In [None]:
import os
import re
import nltk
from nltk.stem.snowball import SnowballStemmer
from nltk.stem import WordNetLemmatizer
nltk.download('wordnet')
stemmer = SnowballStemmer("english")
lemmatizer = WordNetLemmatizer()

In [None]:

def tokenize_text(text):
    matches = []
    cleaned_tokens = []
    regex_patterns = {
        "phone_numbers": r'(?:\+\d{1,3}\s)?(?:\(\d{3}\)|\d{1,3})\s?-?\s?\d{3,4}\s?-?\s?\d{3,4}',
        "emails": r'\b[A-Za-z0-9._%+-]+@[A-Za-z0-9.-]+\.[A-Z|a-z]{2,}\b',
        "emoji": r'[:;8BX=][-\'`^]?[)D(|/\\]+|<3|/\(\s*\d+\s*[-+*xX]\s*\d+\s*\)|\B<3\b|\bhearts?\b',
    }
    for pattern in regex_patterns.values():
        matches.extend(re.findall(pattern, text))
    for i, match in enumerate(matches):
        text = text.replace(match, f'__regex_match_{i}__')
    
    new_sentences = re.split(r'(?<!\w\.\w.)(?<![A-Z][a-z]\.)(?<=\.|\?|!|\n)\s', text)

    for sentences in new_sentences:
        # print(sentences.split('\n'))
        for line in sentences.split('\n'):
            clear_token = re.findall(r'\b\w+\b|[\(\),.—:;!?|<>"]', line)
            if clear_token:
                cleaned_tokens.append(clear_token)

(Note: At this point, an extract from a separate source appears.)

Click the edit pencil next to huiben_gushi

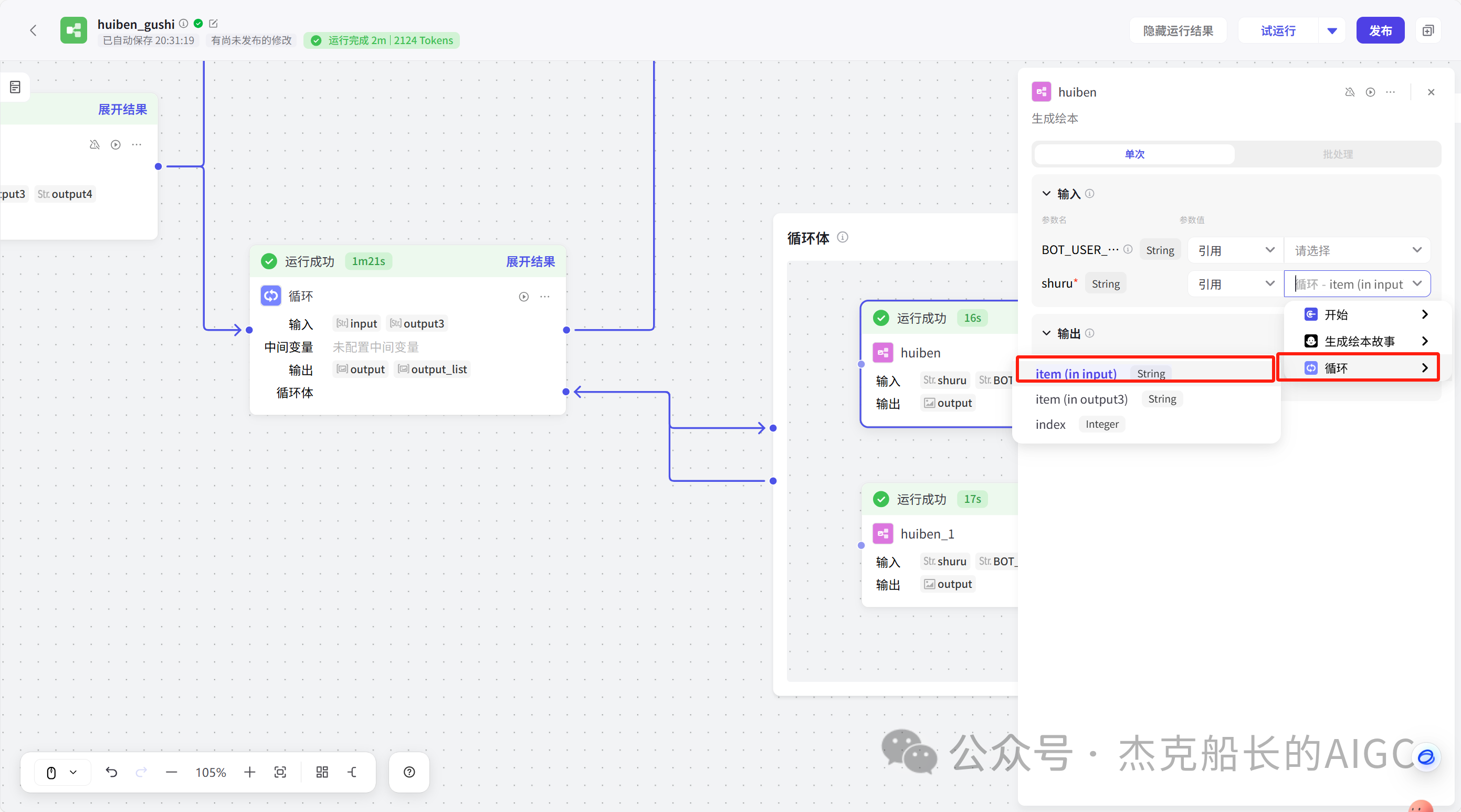click(x=213, y=23)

    for sentence in cleaned_tokens:
        for num, token in enumerate(sentence):
            for i, match in enumerate(matches):
                if token == f'__regex_match_{i}__':
                    sentence[num] = match
    return cleaned_tokens

# def processing_sentences(sentences):
#     tokens = [tokenize_text(sentence) for sentence in sentences]
#     return tokens

# tokken = ["Москва — столица Российской Федерации. Привет :) мир\n 89205198722 som@nncs.ru, kfk", "Saveley loh. Privet!!"]
# print(processing_sentences(tokken))
# processing_sentences(tokken)
# sample_file_path = '/media/space/ssd_1_tb_evo_sumsung/MishaHW/20news-bydate-test/alt.atheism/53068'
# with open(sample_file_path, 'r', encoding='latin1') as file_name:
#     sample_content = file_name.read()
# print(tokenize_text(sample_content))

In [None]:
def stemmed_tokens(tokens_list):
    stemmed_tokens_list = list()
    for tokens in tokens_list:
        stemmed_tokens = [stemmer.stem(token) for token in tokens]
        stemmed_tokens_list.append(stemmed_tokens)
    return stemmed_tokens_list


In [None]:
def lemmatized_tokens(tokens_list):
    lemmatized_tokens_list = list()
    for tokens in tokens_list:
        lemmatized_tokens = [lemmatizer.lemmatize(token.lower()) for token in tokens]
        lemmatized_tokens_list.append(lemmatized_tokens)
    return lemmatized_tokens_list


In [None]:
def save_tsv_file(tokens, stemmed_words, lemmatized_words, output_path, output_filename):
    output = f'{output_path}/{output_filename}.tsv'
    with open(output, 'w', encoding='utf-8') as output_file:
        for token_sentence, stemmed_sentence, lemmatized_sentence in zip(tokens, stemmed_words, lemmatized_words):
            for token, stemma, lemma in zip(token_sentence, stemmed_sentence, lemmatized_sentence):
                  output_file.write(f"{token}\t{stemma}\t{lemma}\n")
            output_file.write(f"\n\n")

In [None]:
from tqdm import tqdm

def processing_files(category_path, file, category_path_new):
        sample_file_path = os.path.join(category_path, file)
        with open(sample_file_path, 'r', encoding='latin1') as file_name:
            sample_content = file_name.read()
        tokens = tokenize_text(sample_content)
        lemmatized_words = lemmatized_tokens(tokens)
        stemmed_words = stemmed_tokens(tokens)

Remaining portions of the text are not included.